Afinal, camisa pesa na Copa?

Se a Bélgica exalta seus amantes e detratores, o debate fica ainda mais acalorado quando o próximo adversário é o Brasil. No último encontro entre as seleções em Copas, nas oitavas de final de 2002, a seleção brasileira era o que sempre foi: favorita. Os belgas também eram o que, até então, sempre foram: figurantes. A vitória verde-amarela por 2 a 0, em Kobe, no Japão, com gols de Rivaldo e Ronaldo, apenas reforçaram a hierarquia histórica.

Dezesseis anos depois, o Brasil segue como potência, mas reencontra um rival forjado para ser competitivo. Terceira colocada no ranking da Fifa, com direito a liderar a lista entre 2015 e 2016, a seleção não perde há 22 partidas (ou desde setembro de 2016) e tem um dos ataques mais letais da Europa, que marcou 12 gols em quatro jogos neste Mundial.

Camisa pesa, como defendem os "puristas", mas não bastou para boa parte dos favoritos se manter na Copa da Rússia, casos mais notórios de Argentina e Alemanha. Quando a Bélgica sofre para bater o modesto Japão, no entanto, o argumento dos "modernos" também fica abalado. O Brasil, sob vários aspectos, é uma espécie de batismo de fogo da "ótima geração".
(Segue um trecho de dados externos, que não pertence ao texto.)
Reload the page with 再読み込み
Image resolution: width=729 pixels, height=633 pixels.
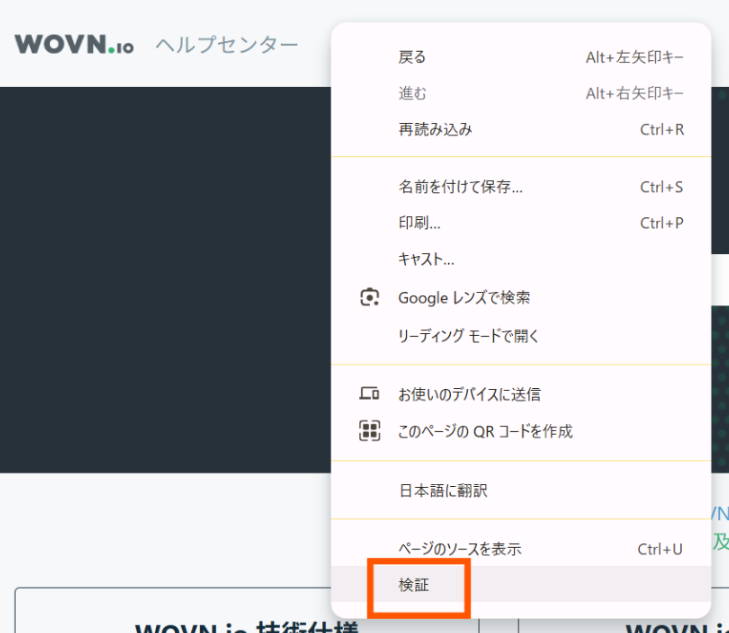435,129
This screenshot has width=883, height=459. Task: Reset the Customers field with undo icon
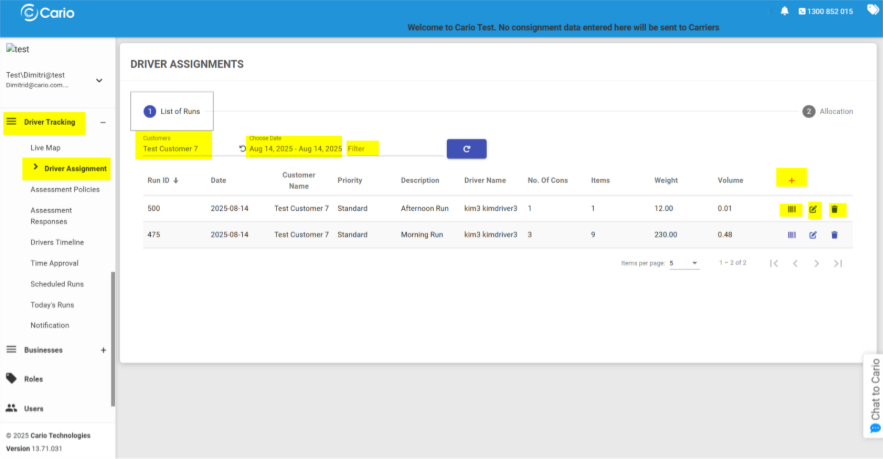[x=242, y=149]

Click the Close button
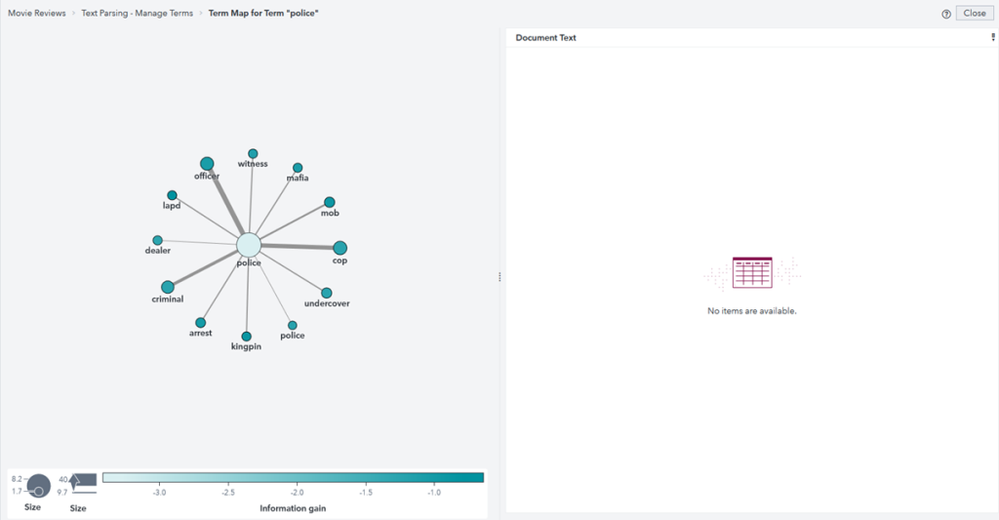click(974, 14)
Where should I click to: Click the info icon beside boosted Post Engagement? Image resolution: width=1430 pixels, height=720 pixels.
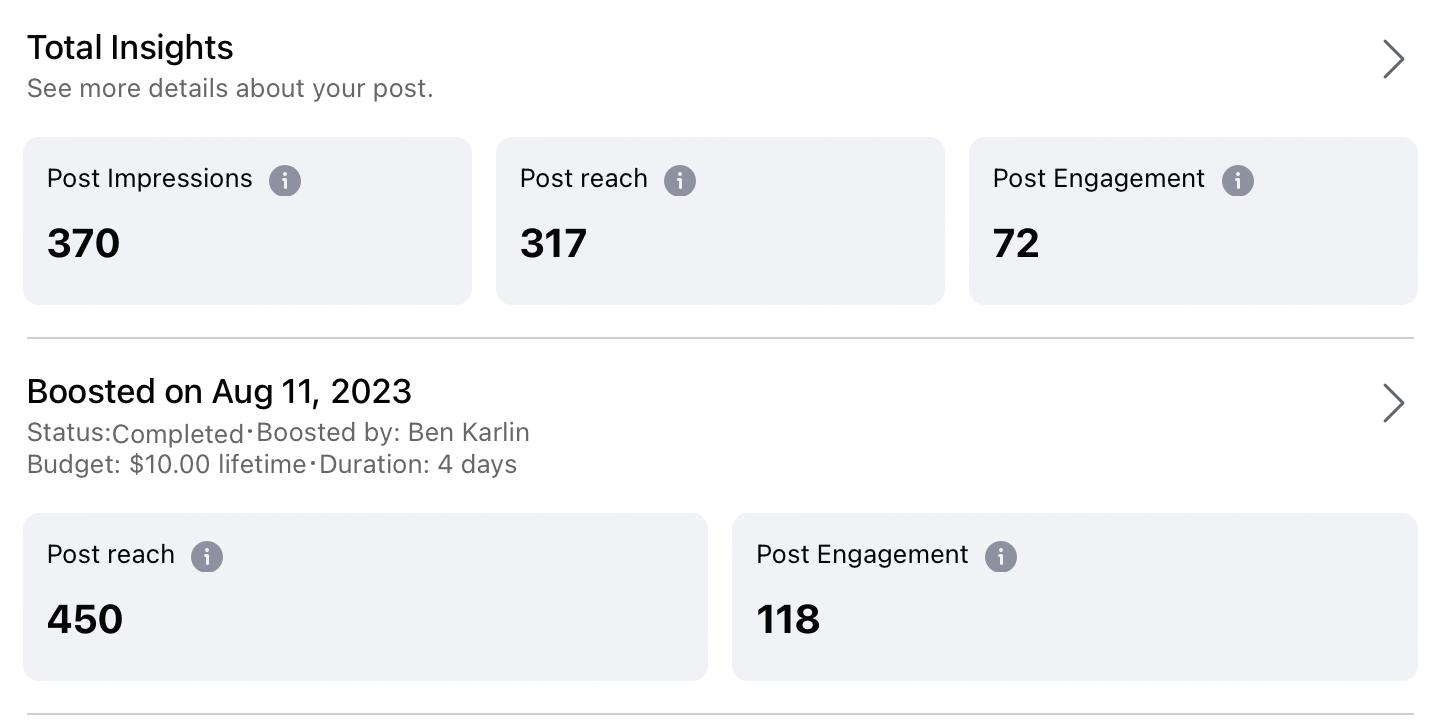[x=1001, y=556]
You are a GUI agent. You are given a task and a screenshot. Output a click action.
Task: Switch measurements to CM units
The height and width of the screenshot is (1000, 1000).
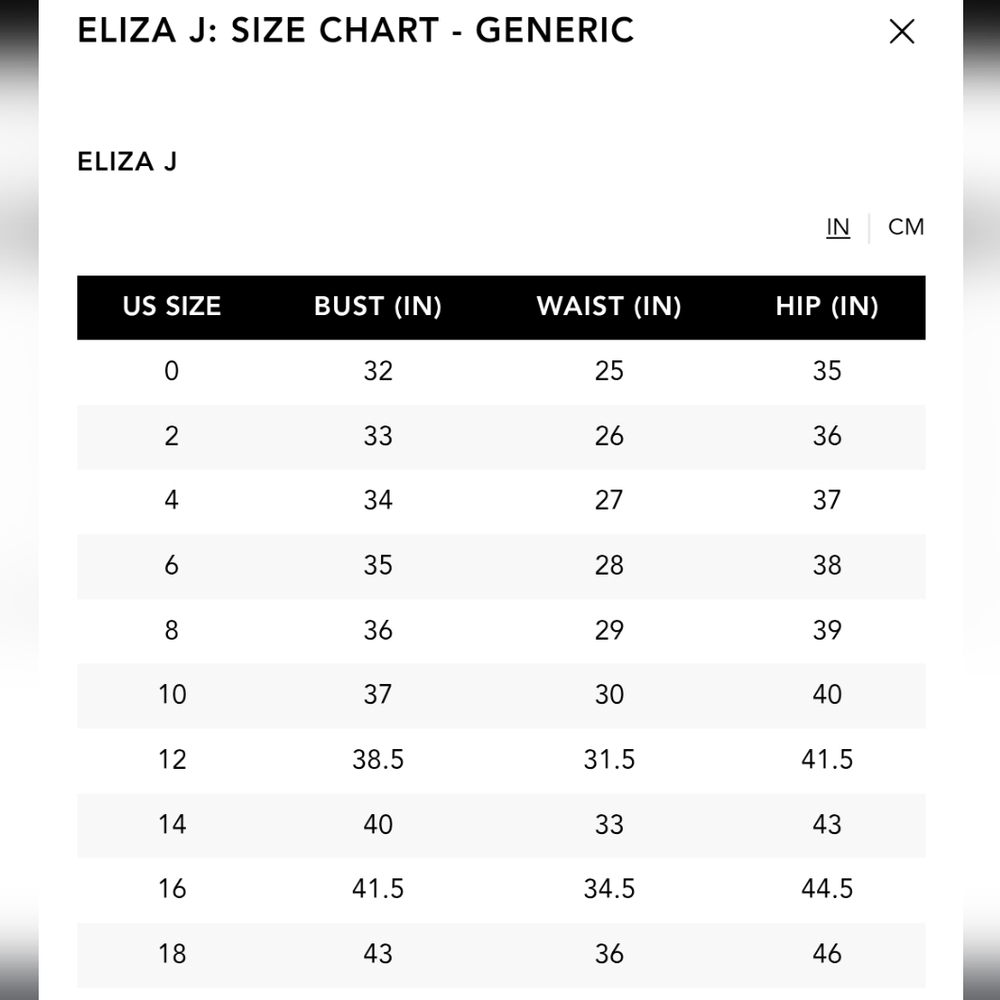click(906, 227)
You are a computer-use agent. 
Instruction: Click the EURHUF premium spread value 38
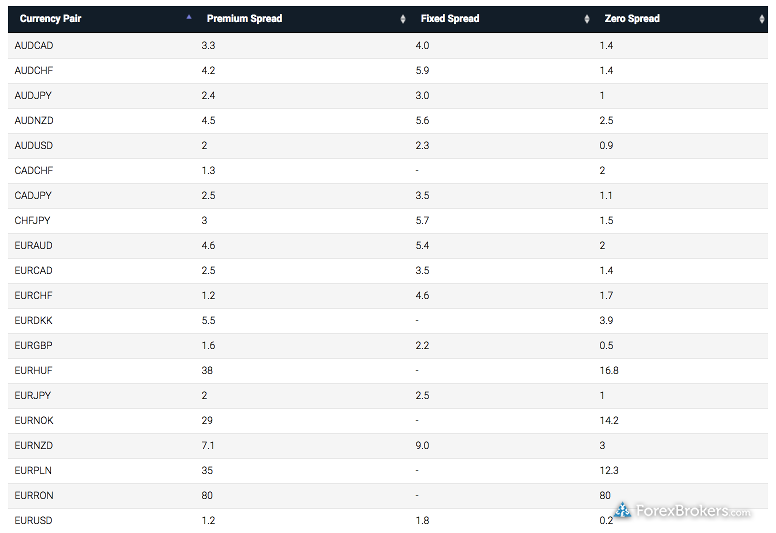(x=207, y=371)
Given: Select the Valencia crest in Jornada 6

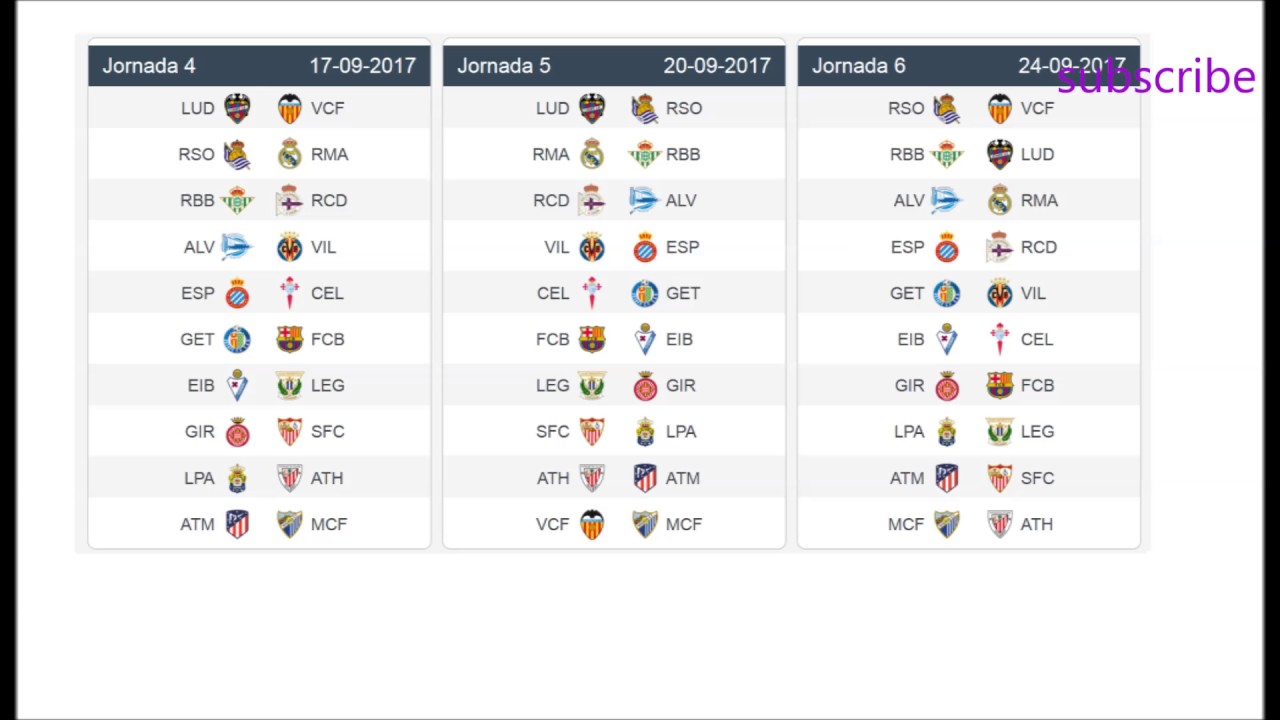Looking at the screenshot, I should point(1000,108).
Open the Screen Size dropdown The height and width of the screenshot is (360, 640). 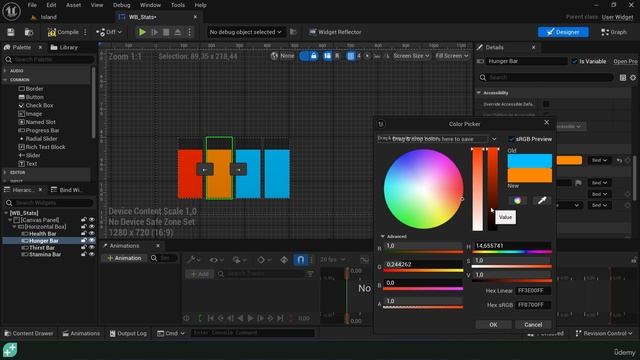[x=411, y=56]
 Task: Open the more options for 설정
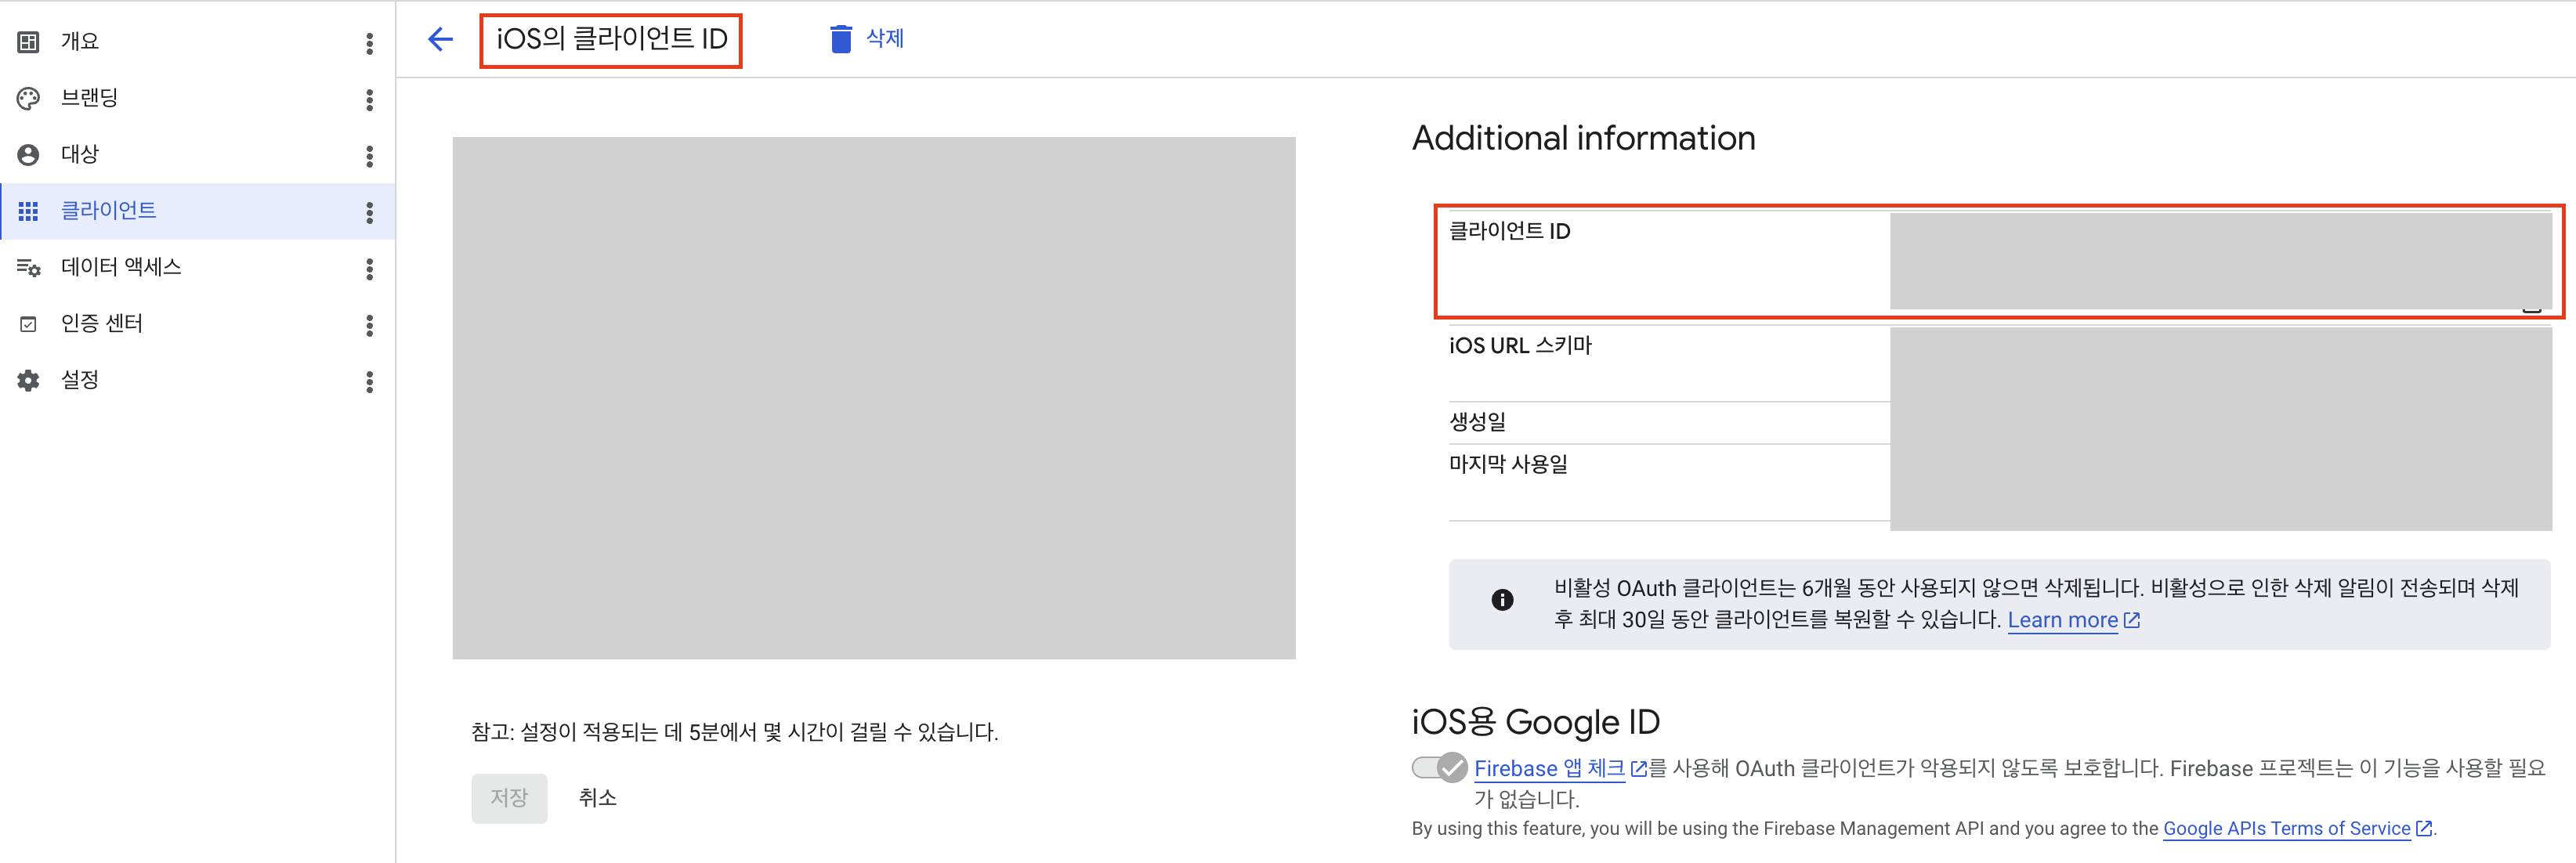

Assim que o apito soar em Kazan, nesta sexta, prepare-se. Seja lá qual for o resultado, haters de pelo menos um lado do "Fla x Flu" vão atacar...

Sou objetivo em dizer que o Brasil individualmente é o melhor time da Copa do Mundo, mas isso não vai mudar o nosso desejo e a nossa confiança. Nós confiamos em nossa geração, não temos medo e ousamos.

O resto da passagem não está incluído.